Maybe I should post in the Open Thread, or start a new post on this.

Replies from: pengvado
comment by pengvado · 2009-12-05T13:15:14.624Z · LW(p) · GW(p)

Are there articles about this elsewhere on this site?

The Generalized Anti-Zombie Principle vs The Giant Lookup Table
Summary of the assertions made therein: If a given black box passes the Turing Test, that is very good evidence that there were conscious humans somewhere in the causal chain that led to the responses you're judging. However, that consciousness is not necessarily in the box.

Replies from: Blueberry
comment by Blueberry · 2009-12-06T08:25:58.505Z · LW(p) · GW(p)

Exactly what i was looking for! Thank you so much.

comment by lockeandkeynes · 2010-12-03T03:10:21.294Z · LW(p) · GW(p)

Giant Look-Up Table

comment by Uni · 2011-03-29T09:56:38.073Z · LW(p) · GW(p)

Eliezer, you may not feel ready to be a father to a sentient AI, but do you agree that many humans are sufficiently ready to be fathers and mothers to ordinary human kids? Or do you think humans should stop procreating, for the sake of not creating beings that can suffer? Why care more about a not yet existing AI's future suffering than about not yet existing human kids' future suffering?

From a utilitarian perspective, initially allowing, for some years, suffering to occur in an AI that we build is a low prize to pay for making possible the utopia that future AI then may become able to build.

Eliezer, at some point you talk of our ethical obligations to AI as if you believed in rights, but elsewhere you have said you think you are an average utilitarian. Which is it? If you believe in rights only in the utilitarianism derived sense, don't you think the "rights" of some initial AI can, for some time, be rightfully sacrificed for the utilitarian sake of minimising Existential Risk, given that that would indeed minimise Existential Risk? (Much like the risk of incidents of collateral damage in the form of killed and wounded civilians should be accepted in some wars (for example when "the good ones" had to kill some innocents in the process of fighting Hitler)?)

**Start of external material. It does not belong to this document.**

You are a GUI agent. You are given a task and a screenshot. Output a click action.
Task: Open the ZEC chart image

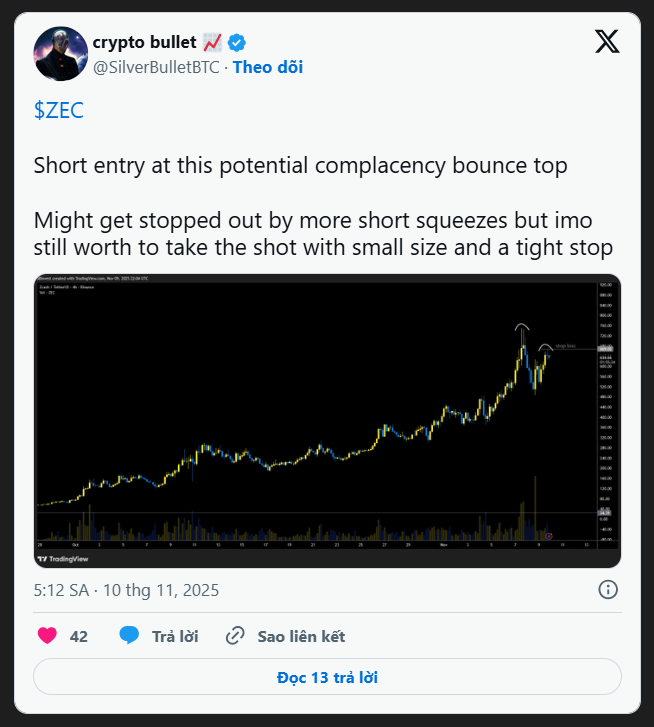pos(327,420)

Isn't the fundamentally more important question rather this: which one of creating sentient AI and creating nonsentient AI can be most expected to minimise Existential Risk?

comment by lmm · 2011-12-09T22:44:10.196Z · LW(p) · GW(p)

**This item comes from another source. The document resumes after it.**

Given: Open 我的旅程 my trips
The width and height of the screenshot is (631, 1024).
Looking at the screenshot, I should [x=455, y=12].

I don't understand how this task is easier than finding a nonperson predicate. Surely you need a nonperson predicate before you can even start to build a nonsentient AI - whatever calculation convinces you that the AI you're building is nonsentient, /is/ a nonperson predicate. Perhaps not an enormously general one - e.g. it may well only ever return 0 on entities for which you can examine the source code - but clearly a nontrivial one. Have I missed something?